==== Records supplied

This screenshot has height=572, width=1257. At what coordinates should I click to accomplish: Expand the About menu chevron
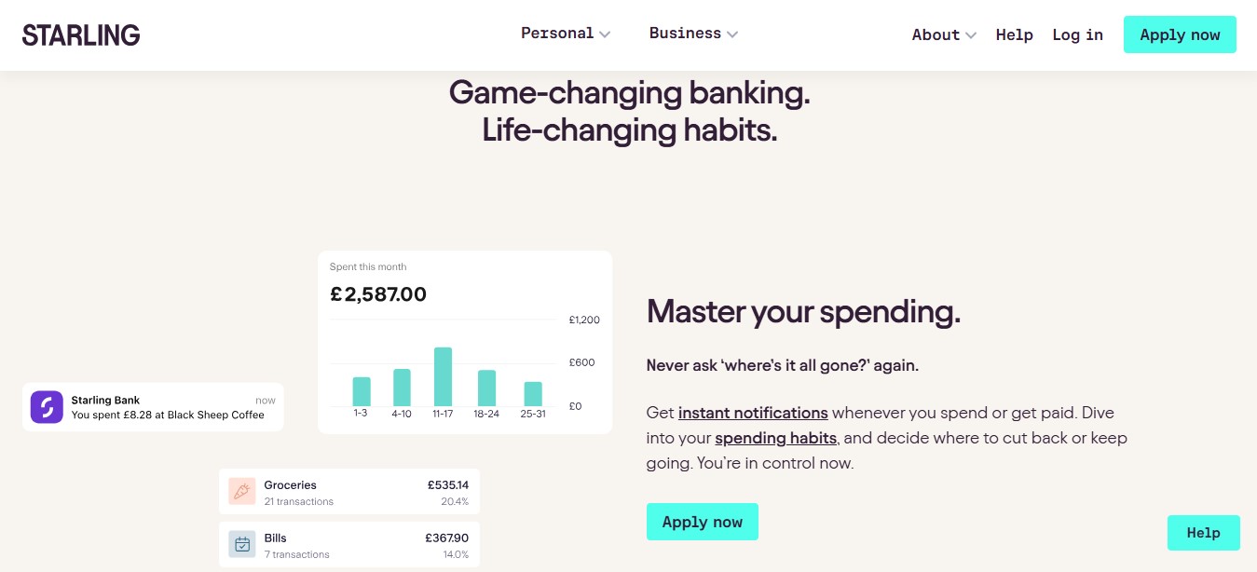[x=971, y=35]
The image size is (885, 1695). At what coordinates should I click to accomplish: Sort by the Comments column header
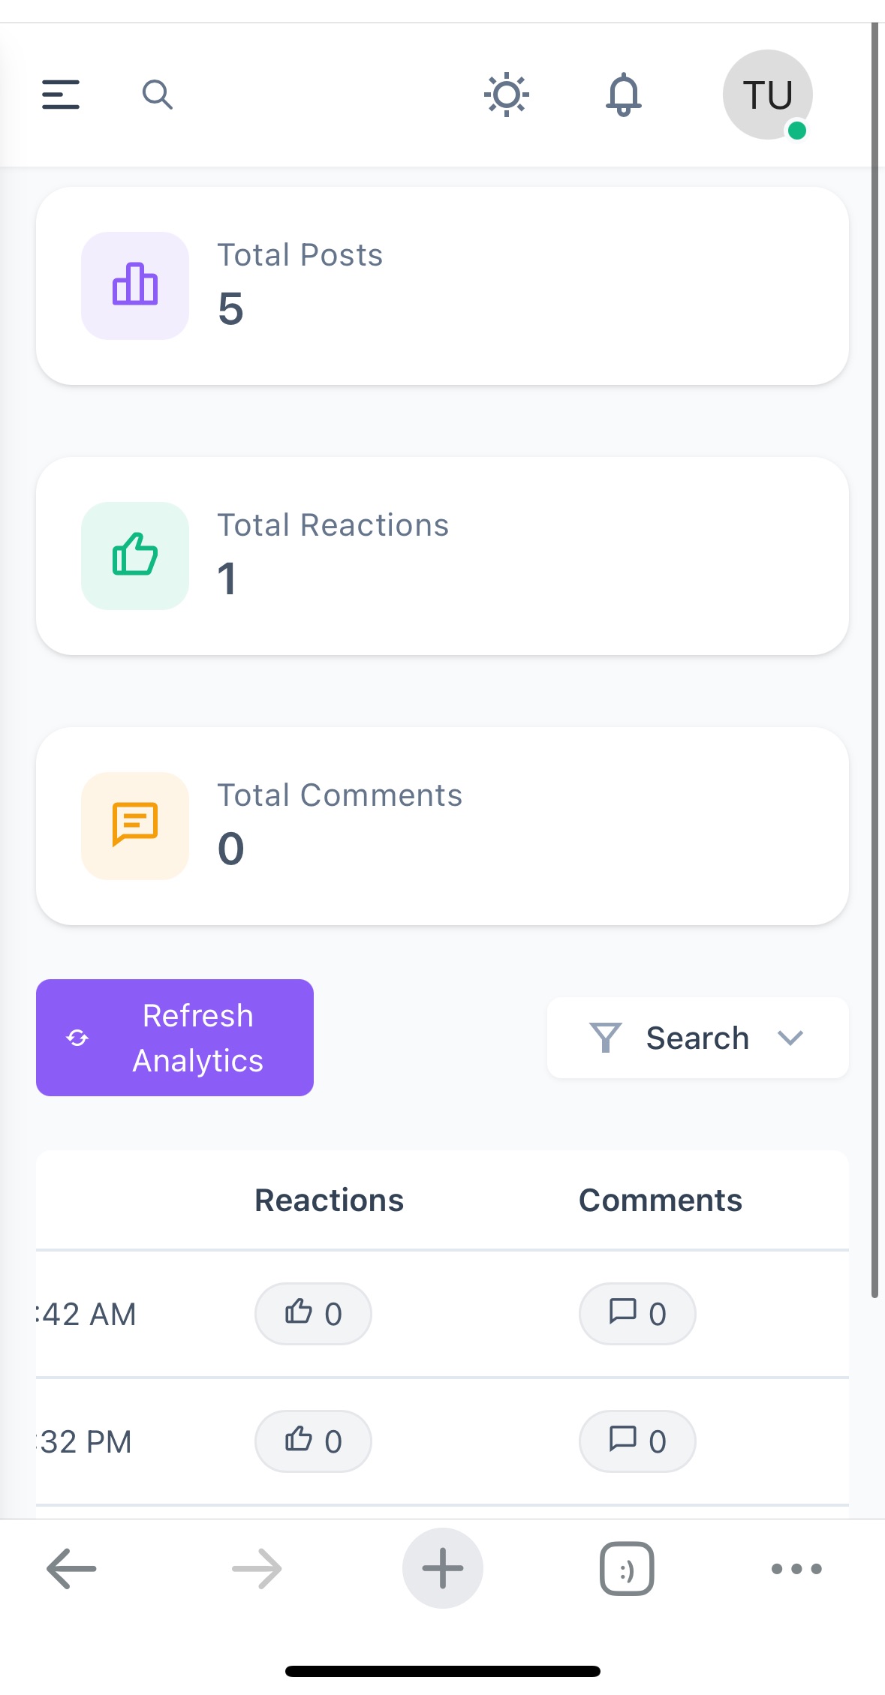(660, 1200)
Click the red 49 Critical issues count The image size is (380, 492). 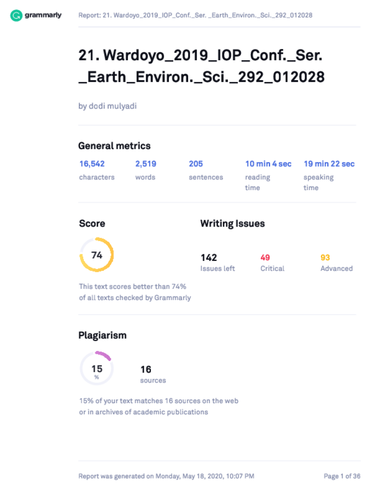click(272, 263)
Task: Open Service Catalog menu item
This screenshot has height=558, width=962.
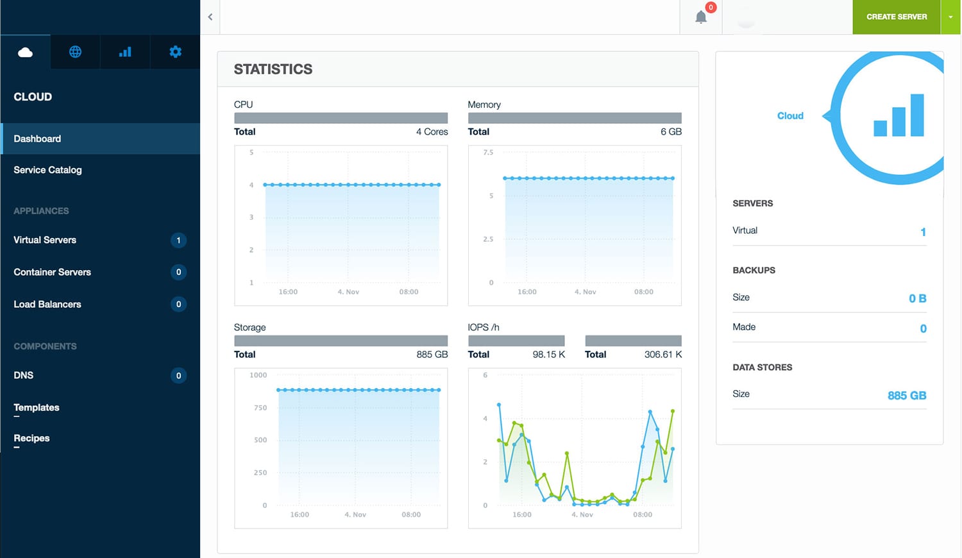Action: tap(47, 170)
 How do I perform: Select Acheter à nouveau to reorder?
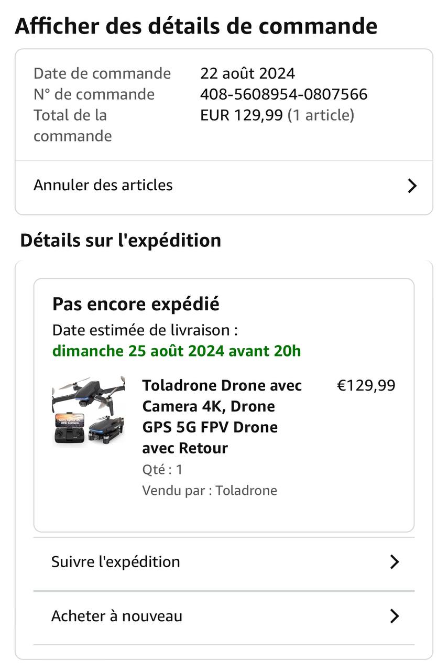(224, 616)
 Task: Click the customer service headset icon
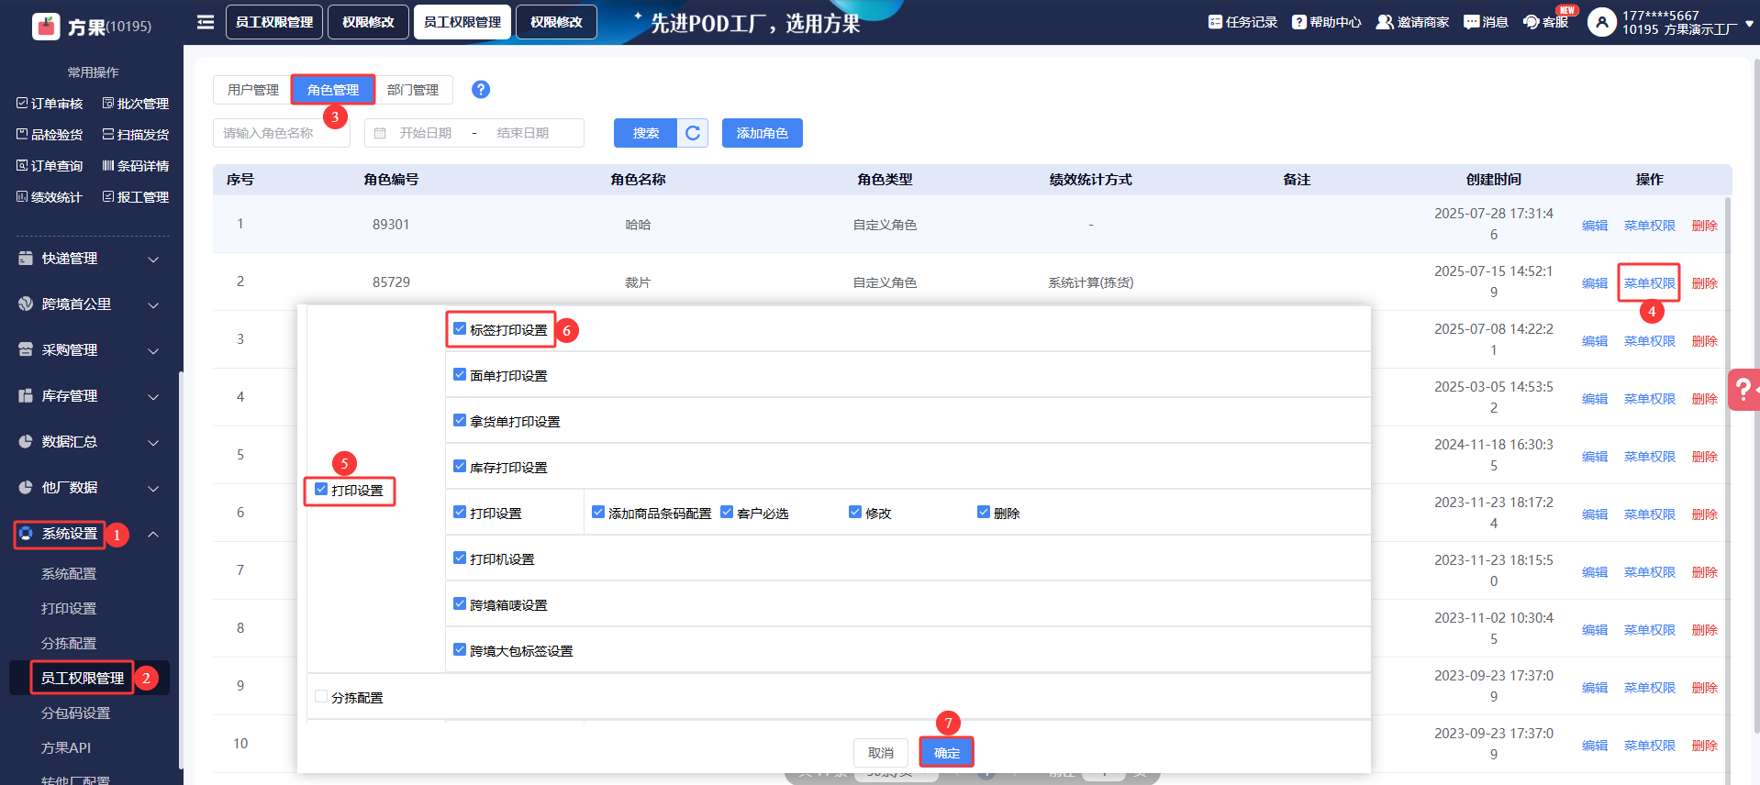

========

Please copy the part of the listing that opens with the line containing "Task: Open Service Catalog menu item" and closes with the end of the listing, changing "headset" to "headphones" and keeping everything else the same. Leave the pictures out of your answer.

Output:
Task: Open Service Catalog menu item
This screenshot has height=558, width=962.
Action: tap(47, 170)
 How do I perform: Select Acheter à nouveau to reorder?
(224, 616)
 Task: Click the customer service headphones icon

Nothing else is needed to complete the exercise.